In the middle of June 2013, the new Bulgarian government appointed a man of questionable morals to be the new director of the National Security Agency, changing the law beforehand so that the candidate meets the criteria for the post. Or so that the criteria meet the candidate.
It was a simple act. It was hardly something Bulgarians hadn’t seen before. And yet it turned out to be the last drop in an already full glass of unspoken anger and disappointment.
It was the first act in recent history that drove the young and the educated out of their homes and offices and into the streets. The beginning of the protests was so sudden for the authorities for one simple reason – up until then there had not been much evidence of the existence of modern citizens in post-communist Bulgaria.
However, this is only the beginning of a very difficult transition for Bulgarians. Becoming a citizen after generations of being a subject is no easy task. It is made even more difficult by the gap between the capital city of Sofia and the rest of the country.
I live in Bourgas. It is one of Bulgaria’s major cities and yet there are no significant protests here. Some people say it is because of the season – summer is the tourist season along the Black sea coast where Bourgas is situated. Yet I don’t believe this is the only reason.
‘If anything happens, it will come from Sofia’ – these are the words of a woman from Bourgas. They made me think about the underlying issues of the emerging Bulgarian citizens.

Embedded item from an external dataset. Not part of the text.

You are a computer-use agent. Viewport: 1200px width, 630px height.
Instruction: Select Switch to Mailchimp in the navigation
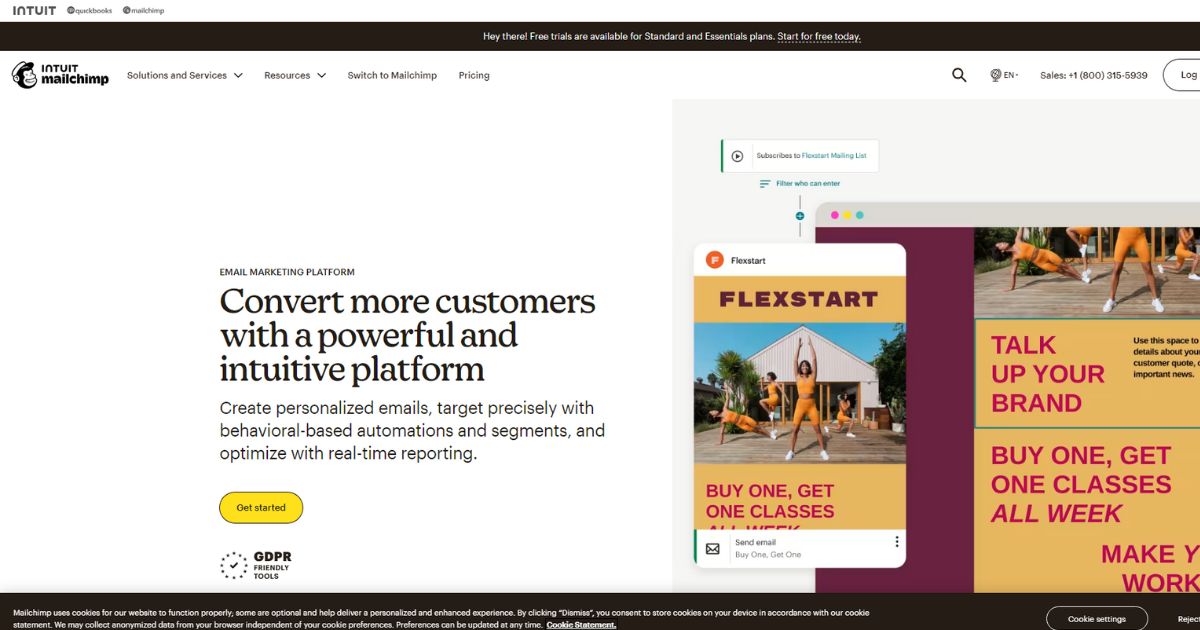pyautogui.click(x=392, y=75)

There is a sense of powerlessness in being a subject. Subjects wait for change to come from outside because they don’t think of themselves as generators of change. This is how people felt back in the days of empires, absolutist monarchies and totalitarian regimes.

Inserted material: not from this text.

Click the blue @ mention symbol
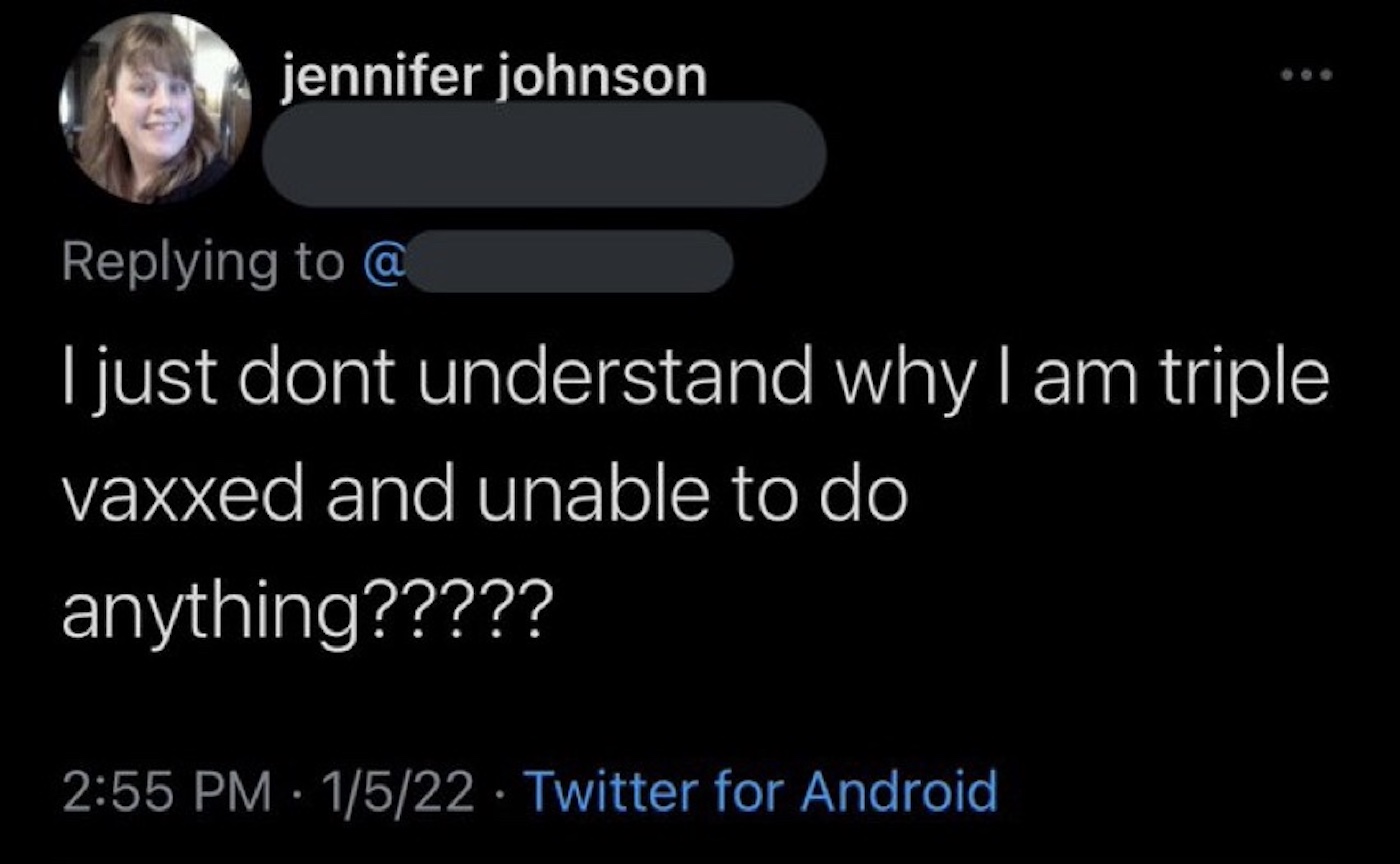Viewport: 1400px width, 864px height. tap(388, 262)
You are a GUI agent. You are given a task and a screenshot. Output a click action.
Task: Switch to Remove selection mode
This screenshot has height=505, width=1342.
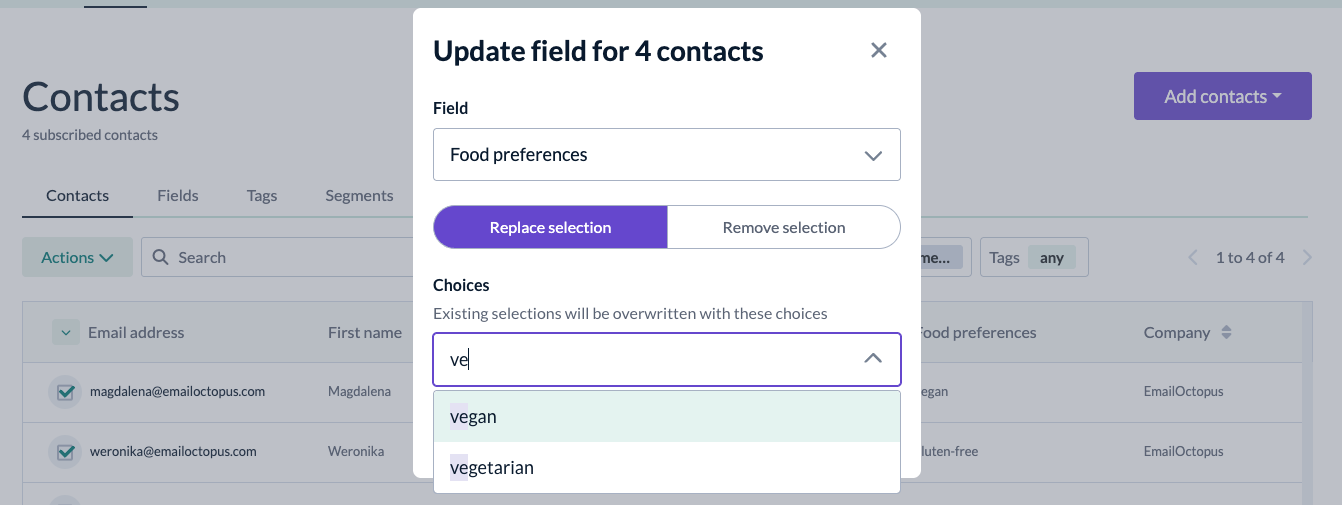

Such helplessness takes generations to turn into active democratic participation. It is a process that has begun later in Bulgaria than in Western European societies and it is precisely this time-shift that makes foreigners raise their eyebrows when they come to Bulgaria and witness the functioning of the institutions or the mindset of the people.
The protesters in Sofia are ones that have started shaking off the feeling of powerlessness but this is a process that has hardly begun outside the capital. There are protests in some big cities but they are often related to discontent with the local government, not with the whole political system. As far as small towns and villages are concerned, the process has not even started.
This is probably a normal part of every social change. It is normal for it to begin in the capital and spread across the country. Unfortunately, in Bulgaria there is another ‘normality’ that sounds like part of a medieval reality – people in smaller towns and villages are often afraid to take any political or civil action that may displease the local powerful people.
There is yet another difficulty for the emerging Bulgarian citizen, besides the gap between Sofia and the rest of the country – the questionable representativeness of the protests.
There are people who believe that protesters are paid by groups with certain political or economic interests.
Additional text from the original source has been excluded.